At present, young people fleeing corporate norms and city life are still in the minority. Still, says Klien: “Some people reject it and say everyone will eventually go back to Tokyo, but I don’t think so.” The availability of remote work and the fact that the government is trying to decentralize its population in the event of natural disasters suggest that the patterns that begin now will be felt in the long term.

The dyeing process at Suzusan's workshop

The dyeing process at the Suzusan workshop © Sayuri Murook

Tools used to make and print shibori
Tools used to make and print shibori © Sayuri Murook

For Murase, this change has rejuvenated its workforce and the way they work; he notes that other small family businesses in the area, producing Urushi lacquerware and Owari Shippo enamels, have also benefited from an influx of young recruits.

Shoppers, too, are turning to traditionally made or handmade items, says Hirofumi Kurino, co-founder and creative adviser of Japanese retail group United Arrows. “If they see [traces] craftsmanship or craftsmanship, our customers love it. Kurino sees the growing appeal of unique, well-designed slow fashion as an example of what he calls the world of “post-luxury” consumerism.

A house on Tokaido Street, Arimatsu

A house on Tokaido Street, Arimatsu © Sayuri Murook

A craftsman undoes the thread of the wool/cashmere plaid
A craftsman undoes the thread of the wool/cashmere plaid © Sayuri Murook

The term is not limited to objects of traditional manufacture. “Post-luxury is more human, more honest, more raw, more naked,” says Kurino.
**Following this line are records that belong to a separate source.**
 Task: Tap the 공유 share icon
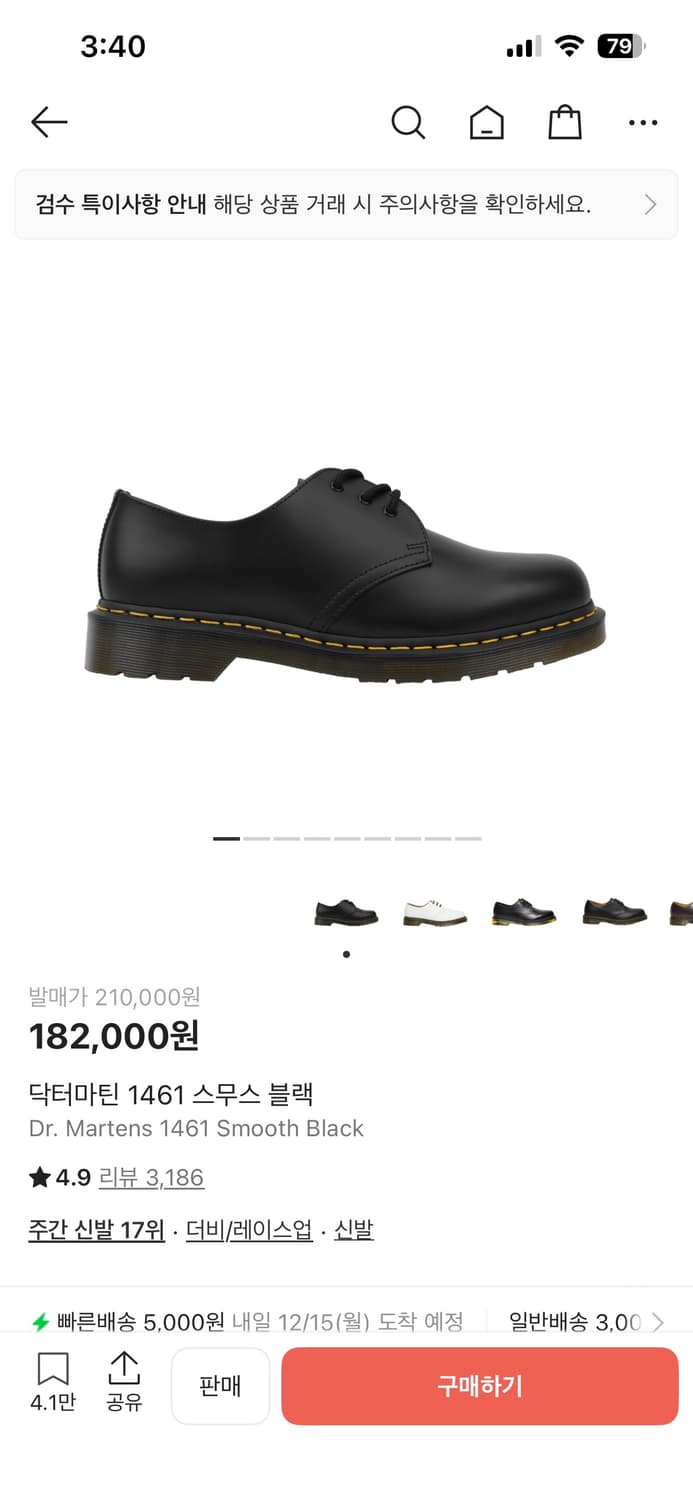pyautogui.click(x=124, y=1382)
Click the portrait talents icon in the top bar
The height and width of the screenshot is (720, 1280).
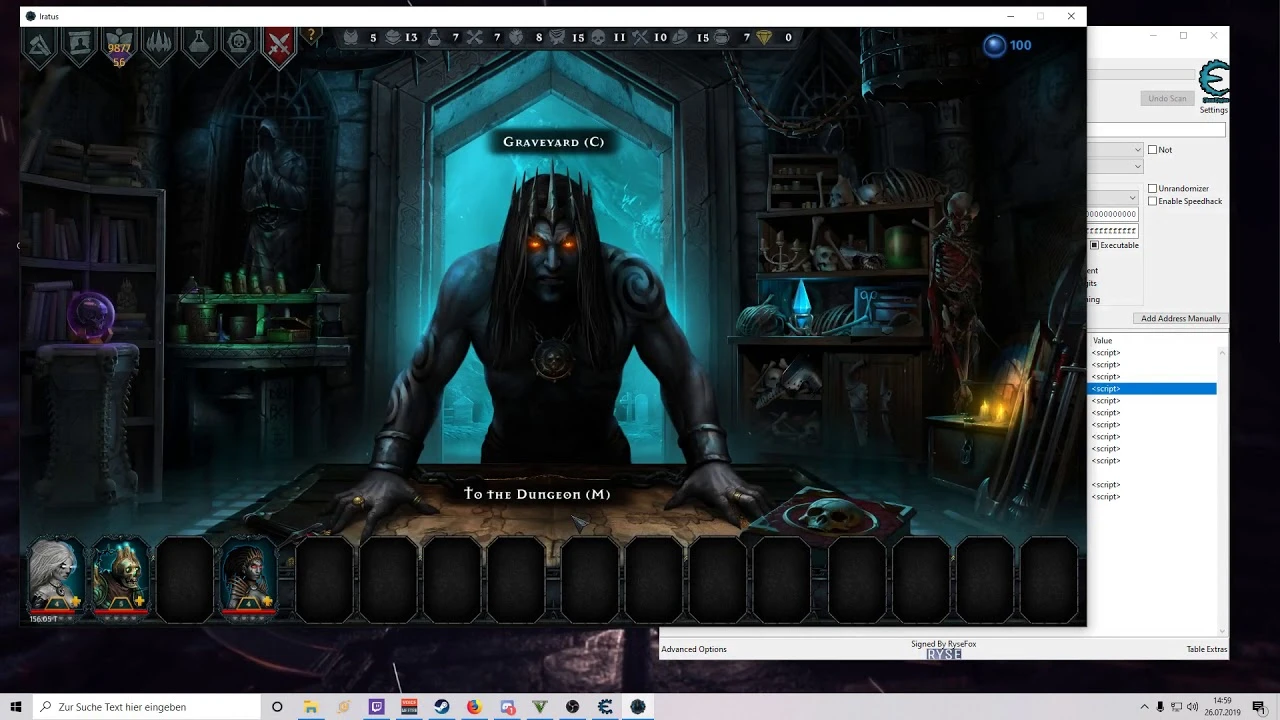pyautogui.click(x=79, y=42)
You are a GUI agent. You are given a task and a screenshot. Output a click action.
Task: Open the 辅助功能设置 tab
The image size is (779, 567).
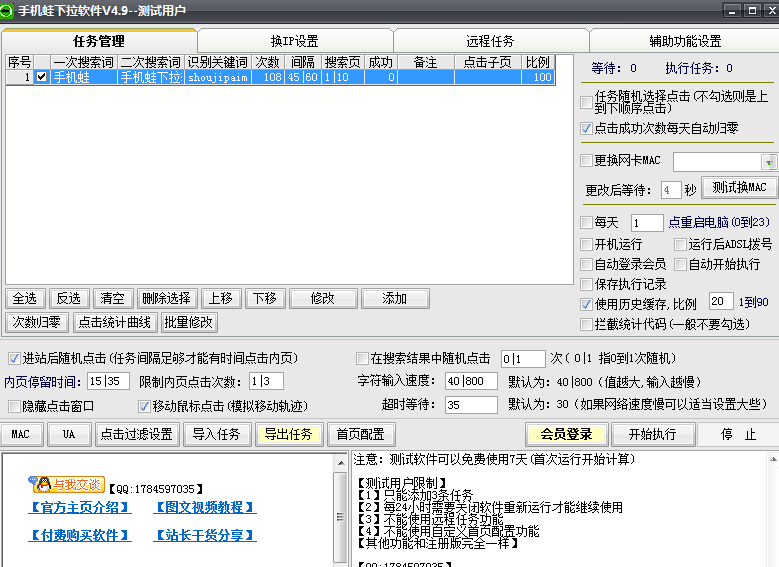(x=684, y=41)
A major element is the growing awareness around sustainability, including the dangers of mass production and overconsumption. Unlike many countries around the world where small artisan businesses have largely been wiped out, Japan still has an active infrastructure of artisans and businesses to keep up with demand.

Now that Murase is attracting younger employees, he’s focused on helping them learn shibori, which can take up to a decade to master. But despite declining interest in stable, lifelong employment, Murase isn’t worried about staff working at Suzusan for shorter periods. “I often tell my employees that they don’t have to stay with one company. They are free to choose their own life.